Walker v. Mayo

143 Mass. 42 | Mass. | 1886

C. Allen, J.

The agreement of compromise is no bar to the plaintiffs’ action, there being an express stipulation that it should not be binding unless signed by all the unsecured creditors. Turner v. Comer, 6 Gray, 530. There was nothing to show a waiver by the plaintiffs of this stipulation; and the defendant therefore acquired no rights under it. The plaintiffs did not agree to accept twenty per cent in full, unless all the unsecured creditors should sign the agreement; which they did not do. The plaintiffs’ conditional agreement to accept this percentage in full is therefore to be disregarded. In this respect, this case differs from Huckins v. Hunt, 138 Mass. 366. It is conceded on all hands that the note was fraudulent and void, *44and that no recovery can be had upon the second count. Fay v. Fay, 121 Mass. 561. Huckins v. Hunt, ubi supra. The defendant sets up its fraudulent character in defence, and, since it was clearly void, and since both parties so treat it, we must assume that the court also so treated it, and that the finding of the court for the plaintiffs was on the first count, which declared on the original indebtedness of the defendant to the plaintiffs. The question therefore is, whether the note, being thus void and avoided by the defendant, is nevertheless to be deemed a payment of the original debt.

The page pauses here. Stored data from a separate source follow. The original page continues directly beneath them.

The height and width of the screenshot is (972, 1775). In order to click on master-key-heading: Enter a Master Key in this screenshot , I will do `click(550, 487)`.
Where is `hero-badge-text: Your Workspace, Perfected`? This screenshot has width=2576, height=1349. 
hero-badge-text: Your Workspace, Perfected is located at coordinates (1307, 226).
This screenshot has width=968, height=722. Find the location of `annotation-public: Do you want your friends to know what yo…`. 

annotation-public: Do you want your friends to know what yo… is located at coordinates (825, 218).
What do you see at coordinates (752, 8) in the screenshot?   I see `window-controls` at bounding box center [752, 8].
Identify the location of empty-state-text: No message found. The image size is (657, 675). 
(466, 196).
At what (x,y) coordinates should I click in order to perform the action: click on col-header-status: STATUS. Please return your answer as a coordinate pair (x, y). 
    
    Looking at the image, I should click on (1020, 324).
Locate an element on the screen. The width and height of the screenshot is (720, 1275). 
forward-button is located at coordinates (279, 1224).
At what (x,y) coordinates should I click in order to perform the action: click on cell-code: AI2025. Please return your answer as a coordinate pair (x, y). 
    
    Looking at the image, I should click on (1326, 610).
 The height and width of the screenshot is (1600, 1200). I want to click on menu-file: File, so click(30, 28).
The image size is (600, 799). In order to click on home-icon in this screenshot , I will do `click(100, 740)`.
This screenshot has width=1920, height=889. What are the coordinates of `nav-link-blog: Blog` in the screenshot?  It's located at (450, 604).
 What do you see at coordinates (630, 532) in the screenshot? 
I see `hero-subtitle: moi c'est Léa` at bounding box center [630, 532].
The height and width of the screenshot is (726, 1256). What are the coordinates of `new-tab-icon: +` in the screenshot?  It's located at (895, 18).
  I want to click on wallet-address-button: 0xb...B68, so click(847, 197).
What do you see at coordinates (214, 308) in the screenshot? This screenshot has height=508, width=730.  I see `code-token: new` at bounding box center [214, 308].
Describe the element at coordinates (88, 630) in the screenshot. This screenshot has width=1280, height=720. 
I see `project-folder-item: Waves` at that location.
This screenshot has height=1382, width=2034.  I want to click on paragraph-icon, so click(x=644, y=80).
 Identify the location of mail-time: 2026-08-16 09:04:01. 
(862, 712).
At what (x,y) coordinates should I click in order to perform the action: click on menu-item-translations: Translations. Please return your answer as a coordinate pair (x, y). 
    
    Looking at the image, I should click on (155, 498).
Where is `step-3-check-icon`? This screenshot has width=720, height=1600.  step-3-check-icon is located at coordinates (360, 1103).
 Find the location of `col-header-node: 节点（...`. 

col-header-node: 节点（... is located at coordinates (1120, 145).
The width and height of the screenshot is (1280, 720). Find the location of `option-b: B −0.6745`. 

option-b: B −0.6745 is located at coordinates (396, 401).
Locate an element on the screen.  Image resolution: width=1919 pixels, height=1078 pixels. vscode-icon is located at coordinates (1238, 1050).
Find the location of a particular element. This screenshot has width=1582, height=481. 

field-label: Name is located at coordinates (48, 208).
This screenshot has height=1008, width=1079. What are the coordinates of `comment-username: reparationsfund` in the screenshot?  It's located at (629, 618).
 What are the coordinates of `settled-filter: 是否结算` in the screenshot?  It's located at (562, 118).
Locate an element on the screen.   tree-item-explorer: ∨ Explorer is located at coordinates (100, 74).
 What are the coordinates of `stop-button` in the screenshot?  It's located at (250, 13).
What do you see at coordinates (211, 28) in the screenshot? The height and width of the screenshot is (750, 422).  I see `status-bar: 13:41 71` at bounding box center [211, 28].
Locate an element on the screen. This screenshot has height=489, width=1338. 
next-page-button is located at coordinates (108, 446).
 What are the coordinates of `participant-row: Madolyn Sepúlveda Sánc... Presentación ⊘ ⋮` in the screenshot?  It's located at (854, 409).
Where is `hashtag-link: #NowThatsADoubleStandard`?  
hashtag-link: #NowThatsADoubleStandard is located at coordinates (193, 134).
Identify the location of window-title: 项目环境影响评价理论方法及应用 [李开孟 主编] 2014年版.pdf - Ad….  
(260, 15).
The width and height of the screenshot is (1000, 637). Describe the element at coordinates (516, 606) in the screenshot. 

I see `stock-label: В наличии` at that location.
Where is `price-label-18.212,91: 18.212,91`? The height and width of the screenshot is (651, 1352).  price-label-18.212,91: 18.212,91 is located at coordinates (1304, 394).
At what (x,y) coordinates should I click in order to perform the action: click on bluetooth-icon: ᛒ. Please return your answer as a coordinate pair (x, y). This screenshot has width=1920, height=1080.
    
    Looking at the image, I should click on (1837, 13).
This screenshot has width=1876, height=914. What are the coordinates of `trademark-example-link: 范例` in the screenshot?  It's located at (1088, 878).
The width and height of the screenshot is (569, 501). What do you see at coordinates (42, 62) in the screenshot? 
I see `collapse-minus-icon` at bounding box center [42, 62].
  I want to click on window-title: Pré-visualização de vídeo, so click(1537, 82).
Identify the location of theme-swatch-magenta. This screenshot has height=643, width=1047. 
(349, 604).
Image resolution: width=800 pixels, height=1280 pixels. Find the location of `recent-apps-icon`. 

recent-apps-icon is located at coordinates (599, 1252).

Ordinarily, in Massachusetts, a note given for a simple contract debt is presumed to be taken in payment. The reason for this was thus given by Chief Justice Shaw: “It is founded on the consideration, that when a note is given for goods, even if it is not negotiated, it is equally convenient to the creditor (and generally more so) to sue on the note, as on the original consideration, and so there is no reason for considering the original simple contract as still subsisting and in force.” Curtis v. Hubbard., 9 Met. 322, 328. The giving of the note is simply giving a new promise in place of the old one. But in case the new promise is void, and is avoided by the promisor, then the creditor gets nothing at all for his debt. The defendant seeks in the same breath to say, that the plaintiffs get nothing and something ; that they did not get a new promise to be enforced, but got one sufficient to supersede the old promise. This cannot be, in a case where the defendant has repudiated, withdrawn, can-celled, and nullified the new promise. It is as if it had never been. The plaintiffs were barred by their participation in the fraud from recovering on the note itself; but the fraud does not affect the original debt. It was no part of the transaction on which the plaintiffs seek to recover, under their first count. The defendant cannot be allowed to escape payment of a debt originally just, by setting up an independent and subsequent fraudulent scheme, like that adopted in the present case, which he himself has set aside and avoided. This rule has been uniformly applied where the new note was void for usury. Johnson v. Johnson, 11 Mass. 359. Stebbins v. Smith, 4 Pick. 97. Ramsdell v. Soule, 12 Pick. 126. And it is a general rule, that where a debtor gives a new security which is void and avoided, *45the creditor may sue him on the original contract. Leonard v. Taunton Congregational Society, 2 Cush. 462. Turner v. Browne, 3 C. B. 157. For these reasons, in the opinion of the majority of the court, the entry must be,

Judgment for the plaintiffs affirmed.